December 3, 2010
- Q1: What is Japan’s basic negotiating position at COP16?
- A: Japan’s basic negotiating position is as follows:
- (1) The ultimate aim is early adoption of a new single legally-binding instrument that establishes a fair and effective international framework with the participation of all major emitters based on the Copenhagen Accord.
- (2) At COP16, Japan aims at adoption of balanced decisions in close coordination with Mexico, the President of COP16, and other countries.
- (3) Japan will continue to positively engage in cooperation to developing countries, especially those making efforts to reduce emission and/or being particularly vulnerable to adverse impacts of climate change, including:
- (a) Of the fast start financing [PDF] announced December 2009, for developing countries up to 2012 amounting to US$15 billion, Japan has already implemented US$7.23 billion as of 30 September, 2010.
- (b) On October 26, 2010, Japan hosted the Aichi-Nagoya Ministerial Meeting of the REDD+ Partnership, at which Ministers firmly appealed to the international community that REDD+ initiatives should be accelerated as a key pillar of climate change commitments, and created momentum to further advance negotiations just a month before COP16.
- Q2: What is Japan’s position regarding the Kyoto Protocol?
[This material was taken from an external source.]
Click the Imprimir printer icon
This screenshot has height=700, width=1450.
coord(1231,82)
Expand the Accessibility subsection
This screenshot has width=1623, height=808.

In particular, what is the position on setting up the 2nd Commitment Period of the Kyoto Protocol or so-called “extension of the Kyoto Protocol”?
A: The Kyoto Protocol has the historical significance in that it has obligated sovereign states to reduce emission of greenhouse gases, and Japan is proud of having the Protocol named after its ancient capital. However, the total emissions of energy-related CO2 from the countries undertaking obligations to reduce emissions under the Protocol account for only about 27% of the global emissions in 2008, which dropped down from 42% in 1990. Thus, it is not effective as regards to emission reduction obligation or the scale of emissions to be reduced.
It has, therefore, been Japan’s consistent position that it will not agree on setting a 2nd commitment period of the Protocol in a way that fixes the current framework under which only a part of developed countries are obligated to reduce emissions. The Japanese delegation at COP16 in Cancún, Mexico, has also repeated this position.
Needless to say, the Kyoto Protocol will continue to be in force regardless of its commitment period, and Japan positively participates in discussions regarding valuable mechanisms such as LULUCF.
At COP16, Japan will continue to exert its efforts to advance the negotiations, coordinating with Mexico, the President of COP16, and other countries, towards an outcome that will lead to the establishment of a fair and effective international framework with the participation of all major emitters.